▶ [TASK INPUTS]
* BEGIN *
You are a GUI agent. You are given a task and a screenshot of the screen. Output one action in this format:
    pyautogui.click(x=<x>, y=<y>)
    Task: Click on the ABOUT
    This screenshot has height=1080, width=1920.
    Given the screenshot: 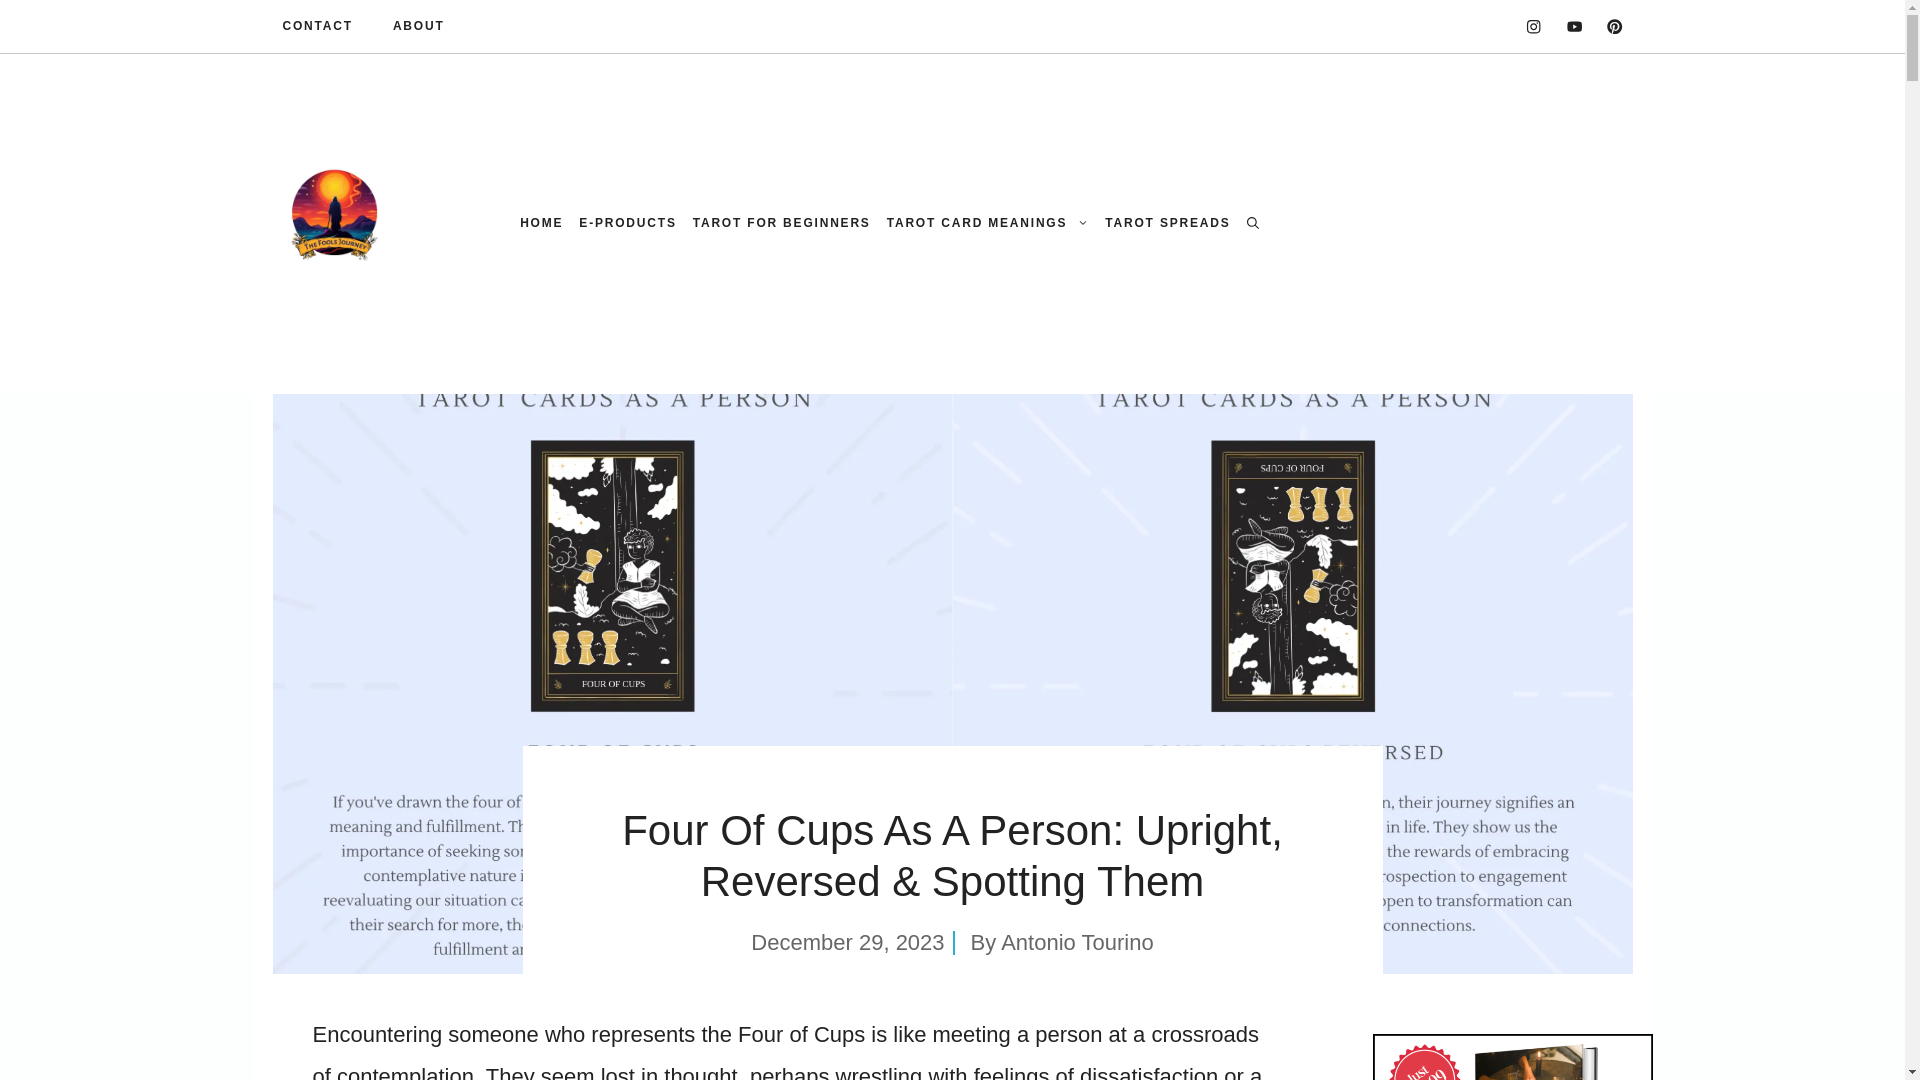 What is the action you would take?
    pyautogui.click(x=419, y=26)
* END *
▶ [YOUR GOAL] Starting at the first line of the rows and ending with the line containing "This screenshot has", arrange those lines as a JSON list of strings with one string per line, omitting any blank lines.

▶ [SOLUTION TO THE EXERCISE]
[
  "You are a GUI agent. You are given a task and a screenshot of the screen. Output one action in this format:",
  "    pyautogui.click(x=<x>, y=<y>)",
  "    Task: Click on the ABOUT",
  "    This screenshot has height=1080, width=1920."
]